■ **PROBLEM REQUIREMENTS**: In this exercise, reproduce all the entries that follow exactly.

....................

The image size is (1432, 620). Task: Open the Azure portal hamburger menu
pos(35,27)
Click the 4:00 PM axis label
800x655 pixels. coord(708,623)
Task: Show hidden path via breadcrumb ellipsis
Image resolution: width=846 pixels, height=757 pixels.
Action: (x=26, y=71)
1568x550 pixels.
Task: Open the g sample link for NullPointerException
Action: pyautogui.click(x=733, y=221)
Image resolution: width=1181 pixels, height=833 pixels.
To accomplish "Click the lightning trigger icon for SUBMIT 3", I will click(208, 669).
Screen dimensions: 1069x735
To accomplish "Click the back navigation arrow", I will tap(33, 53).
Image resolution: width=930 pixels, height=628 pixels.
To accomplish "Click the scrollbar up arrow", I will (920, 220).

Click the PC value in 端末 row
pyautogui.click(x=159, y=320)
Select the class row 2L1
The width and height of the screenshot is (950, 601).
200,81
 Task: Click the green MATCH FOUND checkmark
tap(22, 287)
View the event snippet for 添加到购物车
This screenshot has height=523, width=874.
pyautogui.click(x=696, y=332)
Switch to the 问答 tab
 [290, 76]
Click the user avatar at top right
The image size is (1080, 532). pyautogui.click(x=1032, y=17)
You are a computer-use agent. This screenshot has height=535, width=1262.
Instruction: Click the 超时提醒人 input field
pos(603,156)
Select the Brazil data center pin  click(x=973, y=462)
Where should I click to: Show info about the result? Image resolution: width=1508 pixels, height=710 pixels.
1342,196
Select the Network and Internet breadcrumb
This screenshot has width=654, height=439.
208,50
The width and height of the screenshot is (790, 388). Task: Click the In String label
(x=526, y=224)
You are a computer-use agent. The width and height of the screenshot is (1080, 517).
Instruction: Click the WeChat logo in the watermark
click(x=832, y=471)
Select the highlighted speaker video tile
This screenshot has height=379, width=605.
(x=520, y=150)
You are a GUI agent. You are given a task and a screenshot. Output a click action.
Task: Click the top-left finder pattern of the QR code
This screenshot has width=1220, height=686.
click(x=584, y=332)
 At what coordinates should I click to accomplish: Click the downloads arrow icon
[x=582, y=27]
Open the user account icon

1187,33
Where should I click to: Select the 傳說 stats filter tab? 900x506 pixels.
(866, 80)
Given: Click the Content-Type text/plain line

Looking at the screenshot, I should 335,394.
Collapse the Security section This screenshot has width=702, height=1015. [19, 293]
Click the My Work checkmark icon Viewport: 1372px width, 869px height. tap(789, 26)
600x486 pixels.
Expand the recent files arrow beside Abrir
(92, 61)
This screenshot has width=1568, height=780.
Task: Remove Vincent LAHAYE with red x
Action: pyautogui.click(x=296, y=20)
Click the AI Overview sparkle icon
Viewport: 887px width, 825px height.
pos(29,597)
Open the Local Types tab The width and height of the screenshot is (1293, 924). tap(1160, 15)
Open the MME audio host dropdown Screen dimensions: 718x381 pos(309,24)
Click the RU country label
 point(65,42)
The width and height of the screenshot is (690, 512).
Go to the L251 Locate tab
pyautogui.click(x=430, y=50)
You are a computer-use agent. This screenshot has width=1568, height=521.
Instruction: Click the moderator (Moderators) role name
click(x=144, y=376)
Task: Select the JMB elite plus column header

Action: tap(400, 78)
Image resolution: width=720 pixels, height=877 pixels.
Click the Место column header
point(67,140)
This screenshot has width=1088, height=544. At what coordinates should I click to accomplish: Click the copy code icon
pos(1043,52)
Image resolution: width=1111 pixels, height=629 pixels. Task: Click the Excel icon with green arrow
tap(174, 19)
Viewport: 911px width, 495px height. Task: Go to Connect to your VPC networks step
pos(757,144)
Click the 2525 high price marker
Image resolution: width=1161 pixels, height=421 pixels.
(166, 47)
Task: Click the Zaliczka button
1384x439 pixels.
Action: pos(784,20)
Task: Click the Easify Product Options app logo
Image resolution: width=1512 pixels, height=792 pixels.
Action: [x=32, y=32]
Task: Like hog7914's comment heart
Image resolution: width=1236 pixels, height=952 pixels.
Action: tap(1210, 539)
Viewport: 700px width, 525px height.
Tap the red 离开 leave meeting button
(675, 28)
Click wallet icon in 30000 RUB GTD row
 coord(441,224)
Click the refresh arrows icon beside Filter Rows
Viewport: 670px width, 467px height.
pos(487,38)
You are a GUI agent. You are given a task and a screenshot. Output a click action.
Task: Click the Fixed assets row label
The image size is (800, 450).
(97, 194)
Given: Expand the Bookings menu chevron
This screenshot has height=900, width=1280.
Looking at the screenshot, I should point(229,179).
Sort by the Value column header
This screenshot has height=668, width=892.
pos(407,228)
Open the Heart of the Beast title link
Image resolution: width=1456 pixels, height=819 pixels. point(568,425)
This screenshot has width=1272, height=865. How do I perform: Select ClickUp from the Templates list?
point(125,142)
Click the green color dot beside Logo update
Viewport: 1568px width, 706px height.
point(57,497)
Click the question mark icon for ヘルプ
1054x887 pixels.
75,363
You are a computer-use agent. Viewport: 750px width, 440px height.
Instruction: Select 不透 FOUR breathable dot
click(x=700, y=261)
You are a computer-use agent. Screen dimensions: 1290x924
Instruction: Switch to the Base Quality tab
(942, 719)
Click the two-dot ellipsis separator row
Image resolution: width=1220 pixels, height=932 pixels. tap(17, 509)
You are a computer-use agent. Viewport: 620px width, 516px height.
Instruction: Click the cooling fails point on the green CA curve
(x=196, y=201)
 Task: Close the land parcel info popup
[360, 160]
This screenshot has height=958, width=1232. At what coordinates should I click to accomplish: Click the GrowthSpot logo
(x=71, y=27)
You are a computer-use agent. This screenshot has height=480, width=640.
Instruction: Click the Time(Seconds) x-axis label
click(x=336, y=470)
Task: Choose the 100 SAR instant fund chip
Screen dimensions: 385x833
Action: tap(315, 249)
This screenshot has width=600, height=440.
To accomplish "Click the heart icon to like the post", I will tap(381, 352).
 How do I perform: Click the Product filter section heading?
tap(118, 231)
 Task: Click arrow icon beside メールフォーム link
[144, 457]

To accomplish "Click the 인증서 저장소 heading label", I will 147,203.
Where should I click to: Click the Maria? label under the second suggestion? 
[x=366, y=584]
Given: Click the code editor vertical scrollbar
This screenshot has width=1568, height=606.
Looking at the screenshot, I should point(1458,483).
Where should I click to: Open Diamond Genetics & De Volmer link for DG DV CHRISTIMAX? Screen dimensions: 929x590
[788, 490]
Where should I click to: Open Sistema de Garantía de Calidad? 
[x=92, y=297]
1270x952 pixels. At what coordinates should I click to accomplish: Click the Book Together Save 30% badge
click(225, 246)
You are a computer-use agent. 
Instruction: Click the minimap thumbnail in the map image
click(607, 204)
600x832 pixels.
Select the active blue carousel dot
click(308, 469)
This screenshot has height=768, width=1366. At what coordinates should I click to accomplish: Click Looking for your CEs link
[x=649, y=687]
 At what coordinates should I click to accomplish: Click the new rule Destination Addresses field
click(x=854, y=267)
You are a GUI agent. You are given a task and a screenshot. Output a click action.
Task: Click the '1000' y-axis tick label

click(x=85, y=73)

....................

■ **TASK SOLUTION**:
The image size is (1432, 620). Task: Open the Azure portal hamburger menu
pos(35,27)
Click the 4:00 PM axis label
800x655 pixels. coord(708,623)
Task: Show hidden path via breadcrumb ellipsis
Image resolution: width=846 pixels, height=757 pixels.
Action: (x=26, y=71)
1568x550 pixels.
Task: Open the g sample link for NullPointerException
Action: pyautogui.click(x=733, y=221)
Image resolution: width=1181 pixels, height=833 pixels.
To accomplish "Click the lightning trigger icon for SUBMIT 3", I will click(208, 669).
Screen dimensions: 1069x735
To accomplish "Click the back navigation arrow", I will tap(33, 53).
Image resolution: width=930 pixels, height=628 pixels.
To accomplish "Click the scrollbar up arrow", I will (920, 220).

Click the PC value in 端末 row
pyautogui.click(x=159, y=320)
Select the class row 2L1
The width and height of the screenshot is (950, 601).
200,81
 Task: Click the green MATCH FOUND checkmark
tap(22, 287)
View the event snippet for 添加到购物车
This screenshot has height=523, width=874.
pyautogui.click(x=696, y=332)
Switch to the 问答 tab
 [290, 76]
Click the user avatar at top right
The image size is (1080, 532). pyautogui.click(x=1032, y=17)
You are a computer-use agent. This screenshot has height=535, width=1262.
Instruction: Click the 超时提醒人 input field
pos(603,156)
Select the Brazil data center pin  click(x=973, y=462)
Where should I click to: Show info about the result? Image resolution: width=1508 pixels, height=710 pixels.
1342,196
Select the Network and Internet breadcrumb
This screenshot has width=654, height=439.
208,50
The width and height of the screenshot is (790, 388). Task: Click the In String label
(x=526, y=224)
You are a computer-use agent. The width and height of the screenshot is (1080, 517).
Instruction: Click the WeChat logo in the watermark
click(x=832, y=471)
Select the highlighted speaker video tile
This screenshot has height=379, width=605.
(x=520, y=150)
You are a GUI agent. You are given a task and a screenshot. Output a click action.
Task: Click the top-left finder pattern of the QR code
This screenshot has width=1220, height=686.
click(x=584, y=332)
 At what coordinates should I click to accomplish: Click the downloads arrow icon
[x=582, y=27]
Open the user account icon

1187,33
Where should I click to: Select the 傳說 stats filter tab? 900x506 pixels.
(866, 80)
Given: Click the Content-Type text/plain line

Looking at the screenshot, I should 335,394.
Collapse the Security section This screenshot has width=702, height=1015. [19, 293]
Click the My Work checkmark icon Viewport: 1372px width, 869px height. tap(789, 26)
600x486 pixels.
Expand the recent files arrow beside Abrir
(92, 61)
This screenshot has width=1568, height=780.
Task: Remove Vincent LAHAYE with red x
Action: pyautogui.click(x=296, y=20)
Click the AI Overview sparkle icon
Viewport: 887px width, 825px height.
pos(29,597)
Open the Local Types tab The width and height of the screenshot is (1293, 924). tap(1160, 15)
Open the MME audio host dropdown Screen dimensions: 718x381 pos(309,24)
Click the RU country label
 point(65,42)
The width and height of the screenshot is (690, 512).
Go to the L251 Locate tab
pyautogui.click(x=430, y=50)
You are a computer-use agent. This screenshot has width=1568, height=521.
Instruction: Click the moderator (Moderators) role name
click(x=144, y=376)
Task: Select the JMB elite plus column header

Action: tap(400, 78)
Image resolution: width=720 pixels, height=877 pixels.
Click the Место column header
point(67,140)
This screenshot has width=1088, height=544. At what coordinates should I click to accomplish: Click the copy code icon
pos(1043,52)
Image resolution: width=1111 pixels, height=629 pixels. Task: Click the Excel icon with green arrow
tap(174, 19)
Viewport: 911px width, 495px height. Task: Go to Connect to your VPC networks step
pos(757,144)
Click the 2525 high price marker
Image resolution: width=1161 pixels, height=421 pixels.
(166, 47)
Task: Click the Zaliczka button
1384x439 pixels.
Action: pos(784,20)
Task: Click the Easify Product Options app logo
Image resolution: width=1512 pixels, height=792 pixels.
Action: [x=32, y=32]
Task: Like hog7914's comment heart
Image resolution: width=1236 pixels, height=952 pixels.
Action: tap(1210, 539)
Viewport: 700px width, 525px height.
Tap the red 离开 leave meeting button
(675, 28)
Click wallet icon in 30000 RUB GTD row
 coord(441,224)
Click the refresh arrows icon beside Filter Rows
Viewport: 670px width, 467px height.
pos(487,38)
You are a GUI agent. You are given a task and a screenshot. Output a click action.
Task: Click the Fixed assets row label
The image size is (800, 450).
(97, 194)
Given: Expand the Bookings menu chevron
This screenshot has height=900, width=1280.
Looking at the screenshot, I should point(229,179).
Sort by the Value column header
This screenshot has height=668, width=892.
pos(407,228)
Open the Heart of the Beast title link
Image resolution: width=1456 pixels, height=819 pixels. point(568,425)
This screenshot has width=1272, height=865. How do I perform: Select ClickUp from the Templates list?
point(125,142)
Click the green color dot beside Logo update
Viewport: 1568px width, 706px height.
point(57,497)
Click the question mark icon for ヘルプ
1054x887 pixels.
75,363
You are a computer-use agent. Viewport: 750px width, 440px height.
Instruction: Select 不透 FOUR breathable dot
click(x=700, y=261)
You are a computer-use agent. Screen dimensions: 1290x924
Instruction: Switch to the Base Quality tab
(942, 719)
Click the two-dot ellipsis separator row
Image resolution: width=1220 pixels, height=932 pixels. tap(17, 509)
You are a computer-use agent. Viewport: 620px width, 516px height.
Instruction: Click the cooling fails point on the green CA curve
(x=196, y=201)
 Task: Close the land parcel info popup
[360, 160]
This screenshot has height=958, width=1232. At what coordinates should I click to accomplish: Click the GrowthSpot logo
(x=71, y=27)
You are a computer-use agent. This screenshot has height=480, width=640.
Instruction: Click the Time(Seconds) x-axis label
click(x=336, y=470)
Task: Choose the 100 SAR instant fund chip
Screen dimensions: 385x833
Action: tap(315, 249)
This screenshot has width=600, height=440.
To accomplish "Click the heart icon to like the post", I will tap(381, 352).
 How do I perform: Click the Product filter section heading?
tap(118, 231)
 Task: Click arrow icon beside メールフォーム link
[144, 457]

To accomplish "Click the 인증서 저장소 heading label", I will 147,203.
Where should I click to: Click the Maria? label under the second suggestion? 
[x=366, y=584]
Given: Click the code editor vertical scrollbar
This screenshot has width=1568, height=606.
Looking at the screenshot, I should point(1458,483).
Where should I click to: Open Diamond Genetics & De Volmer link for DG DV CHRISTIMAX? Screen dimensions: 929x590
[788, 490]
Where should I click to: Open Sistema de Garantía de Calidad? 
[x=92, y=297]
1270x952 pixels. At what coordinates should I click to accomplish: Click the Book Together Save 30% badge
click(225, 246)
You are a computer-use agent. 
Instruction: Click the minimap thumbnail in the map image
click(607, 204)
600x832 pixels.
Select the active blue carousel dot
click(308, 469)
This screenshot has height=768, width=1366. At what coordinates should I click to accomplish: Click Looking for your CEs link
[x=649, y=687]
 At what coordinates should I click to accomplish: Click the new rule Destination Addresses field
click(x=854, y=267)
You are a GUI agent. You are given a task and a screenshot. Output a click action.
Task: Click the '1000' y-axis tick label

click(x=85, y=73)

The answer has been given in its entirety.